The CPI might be a bunch of numbers, but it is also constantly evolving to reflect the times, and consumer tastes
Collection teams that used to head out into the field now generally occupy desks and use web-scraping software to pull prices from retailer and service-provider sites, for just about anything and everything one could think a Canadian consumer might buy, including, lately, recreational cannabis.
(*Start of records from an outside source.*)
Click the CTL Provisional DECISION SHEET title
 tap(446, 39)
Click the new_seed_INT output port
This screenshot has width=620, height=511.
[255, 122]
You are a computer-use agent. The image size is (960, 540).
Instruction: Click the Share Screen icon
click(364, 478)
The CPI might be a bunch of numbers, but it is also constantly evolving to reflect the times, and consumer tastes. So, weed is in, while dinosaurs, like that old DVD player you have tucked in the basement, get dropped. Streaming services, smart watches, ride-sharing services, all are relative new additions to the index. The immense, macro price numbers, ultimately get boiled down to 100,000 representative data points, and weighted, such that the apples you buy, which may have increased in price by 10 per cent year over year, aren’t afforded the same statistical heft in determining the final inflation number as the $2,500 a month you are now paying in rent.
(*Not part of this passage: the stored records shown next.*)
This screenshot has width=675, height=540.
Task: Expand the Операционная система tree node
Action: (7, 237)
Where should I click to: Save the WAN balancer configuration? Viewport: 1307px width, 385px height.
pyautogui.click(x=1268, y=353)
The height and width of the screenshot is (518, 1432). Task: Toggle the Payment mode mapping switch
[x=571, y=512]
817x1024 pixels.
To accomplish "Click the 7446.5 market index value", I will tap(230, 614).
Here’s a scoop: The crew at the CPD already have a pretty clear idea of what July’s inflation number is going to be, a number that will be finalized by Aug. 8, eight days before the big 8:30 a.m. reveal at Statistics Canada headquarters in Ottawa. Whatever the number is — trust me, don’t bother asking — it is treated as top secret.
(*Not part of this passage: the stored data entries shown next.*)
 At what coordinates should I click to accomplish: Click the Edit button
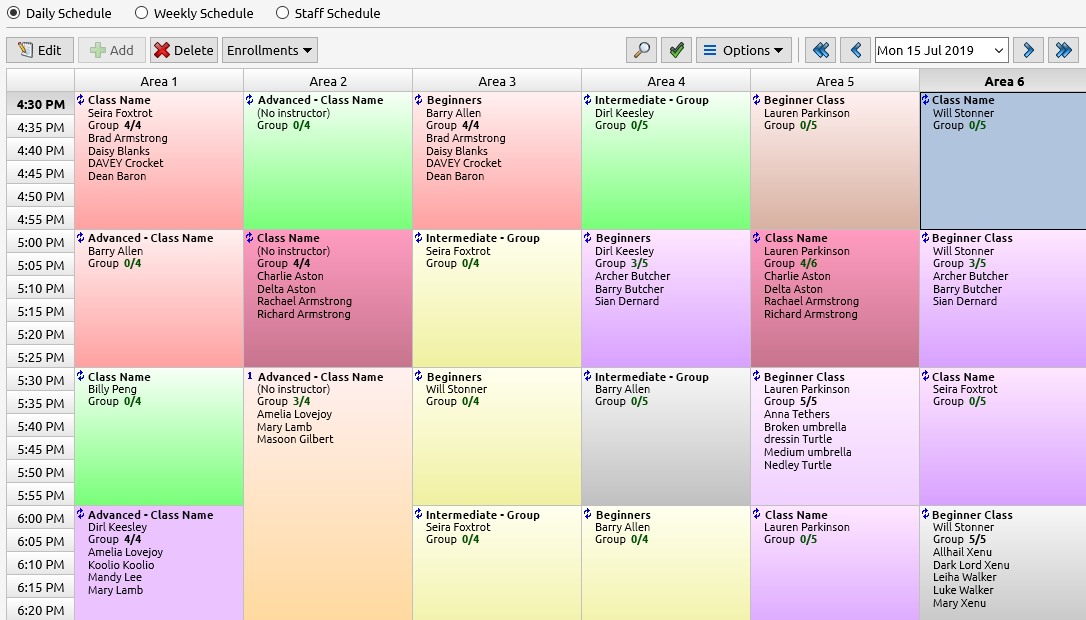coord(39,49)
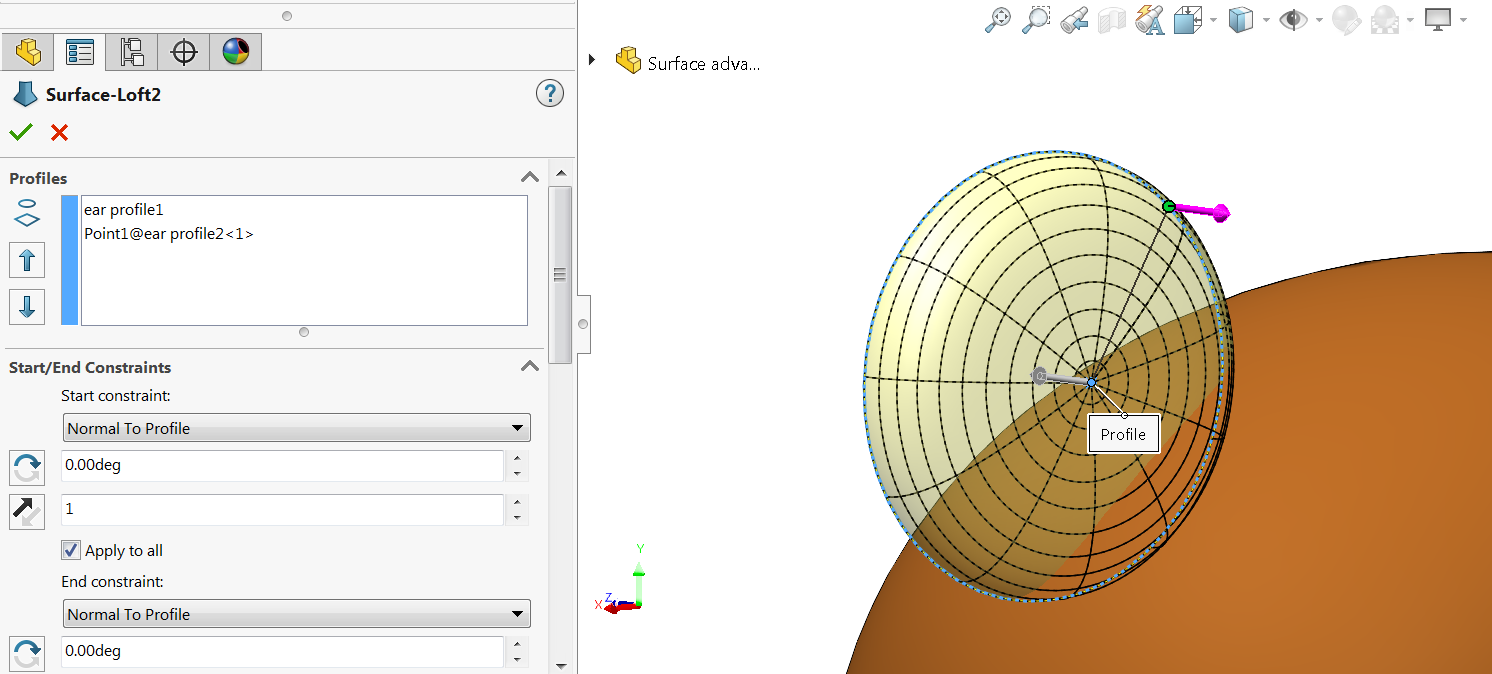Accept Surface-Loft2 with green checkmark

click(x=21, y=132)
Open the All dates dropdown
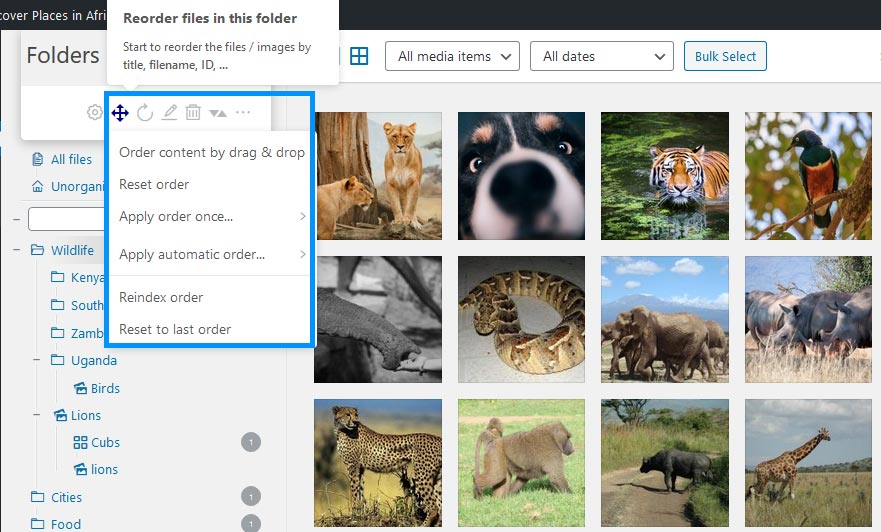The image size is (881, 532). (602, 56)
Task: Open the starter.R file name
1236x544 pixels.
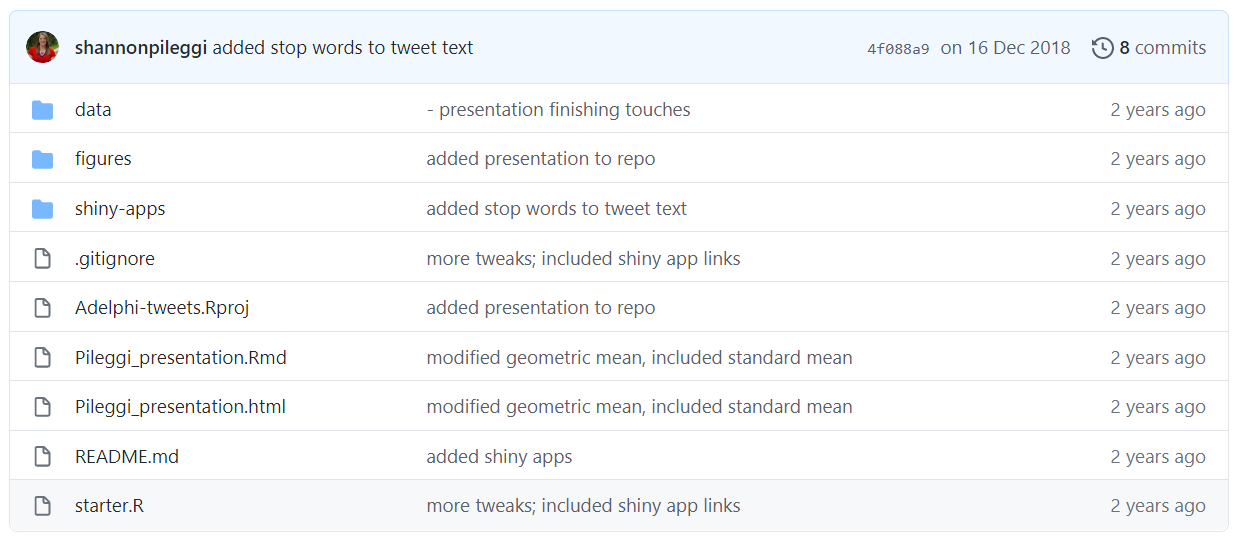Action: pos(109,506)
“Our families have been trained not to ask questions,” Abraham said.
That means no sweet, inflation-related whispers between spouses over a glass of wine, and no blabbing to the kindly old pensioner next door. Not even Bank of Canada governor Tiff Macklem gets tipped off prior to release day, and this despite being the guy responsible for jacking interest rates in attempt to stuff the 8.1-per-cent-inflation genie back in the bottle.
The team always has a case of butterflies the morning of the release. Having a hint of self-doubt is human nature, Barclay said, especially when the stakes are so high. There are no do-overs, no begging off sick, and no asking the boss for an extension, no matter how ghastly the final inflation number is for the public, politicians, and monetary policy folk to digest.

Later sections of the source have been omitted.